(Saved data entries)
□ □ □ □

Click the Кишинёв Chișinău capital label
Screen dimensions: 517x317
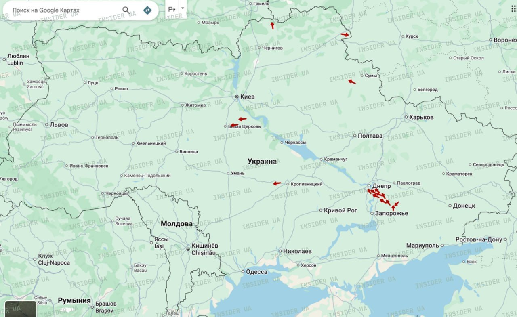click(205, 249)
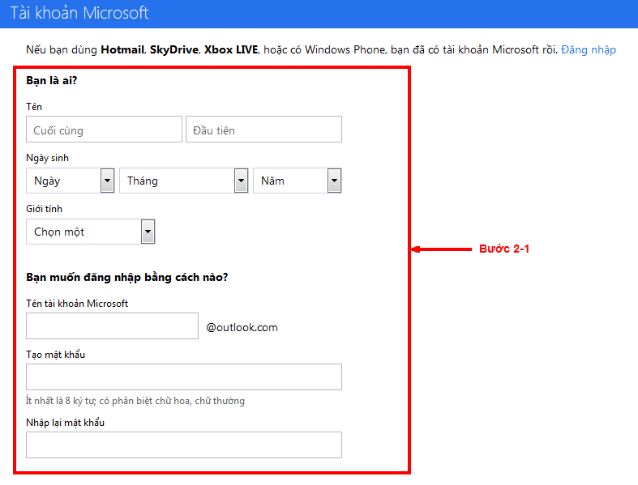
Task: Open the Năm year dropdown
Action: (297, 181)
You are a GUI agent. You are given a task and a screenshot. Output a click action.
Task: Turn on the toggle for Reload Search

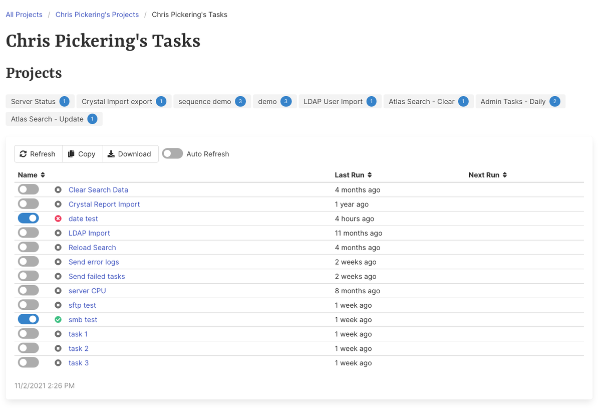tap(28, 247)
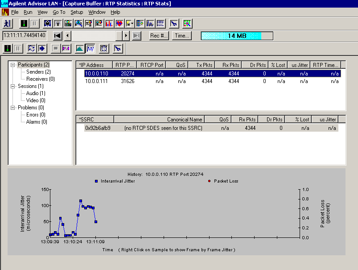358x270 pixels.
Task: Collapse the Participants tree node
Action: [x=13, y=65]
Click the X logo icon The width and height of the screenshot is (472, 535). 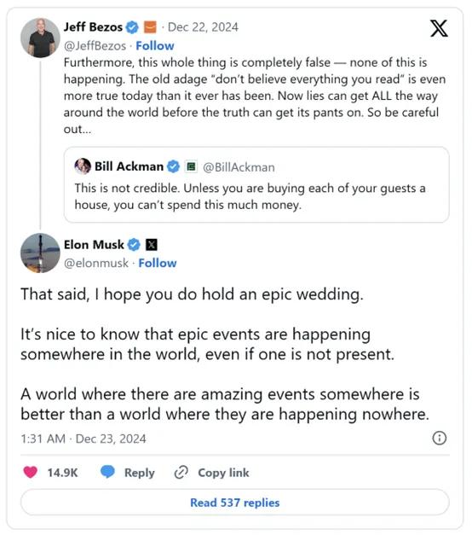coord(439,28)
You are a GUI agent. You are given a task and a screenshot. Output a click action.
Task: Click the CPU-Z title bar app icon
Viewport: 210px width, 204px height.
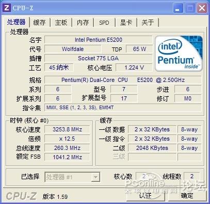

□ □ □ □

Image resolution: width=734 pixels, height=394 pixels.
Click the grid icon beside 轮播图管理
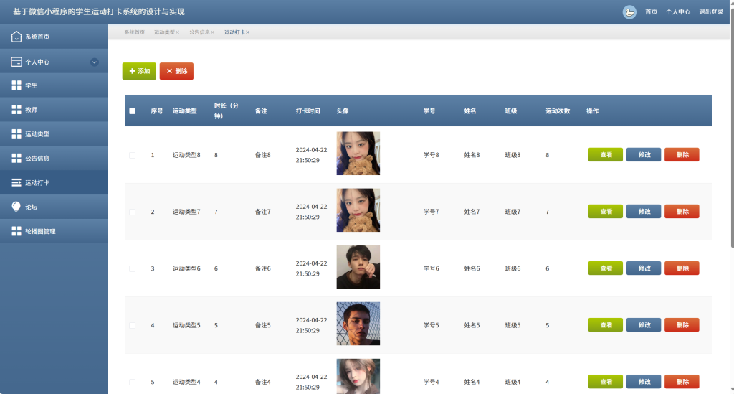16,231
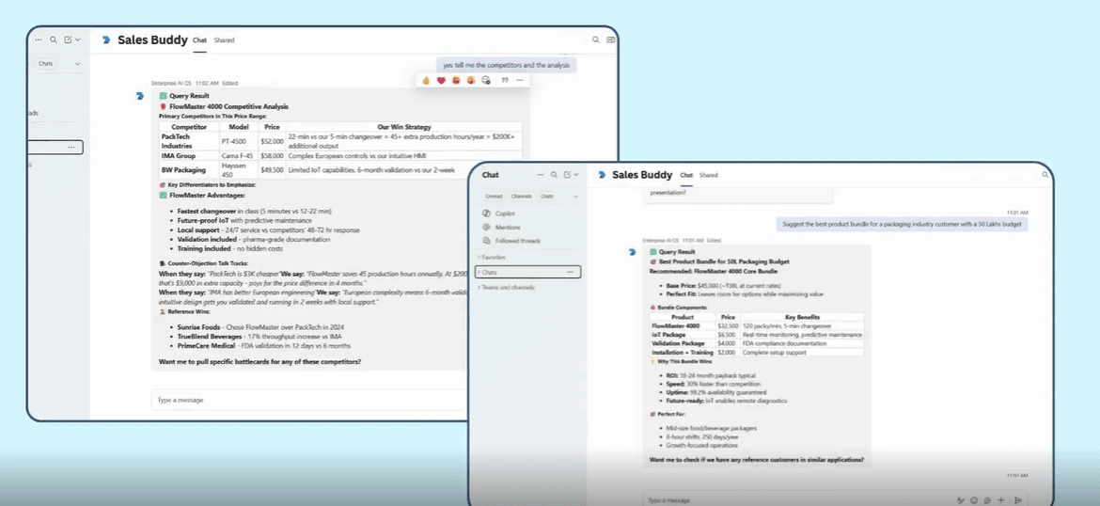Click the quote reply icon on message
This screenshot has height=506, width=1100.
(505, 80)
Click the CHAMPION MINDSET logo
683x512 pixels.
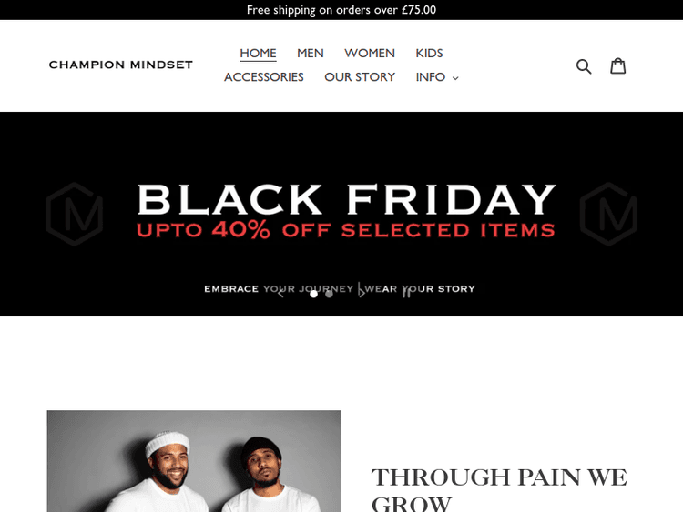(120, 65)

□ □ □ □

About this exercise
From the records above, print only the lines between the one holding "Task: Click the CPU-Z title bar app icon" and the one holding "Viewport: 210px width, 204px height.", inclusive, exactly as they stand.

Solution to the exercise
Task: Click the CPU-Z title bar app icon
Viewport: 210px width, 204px height.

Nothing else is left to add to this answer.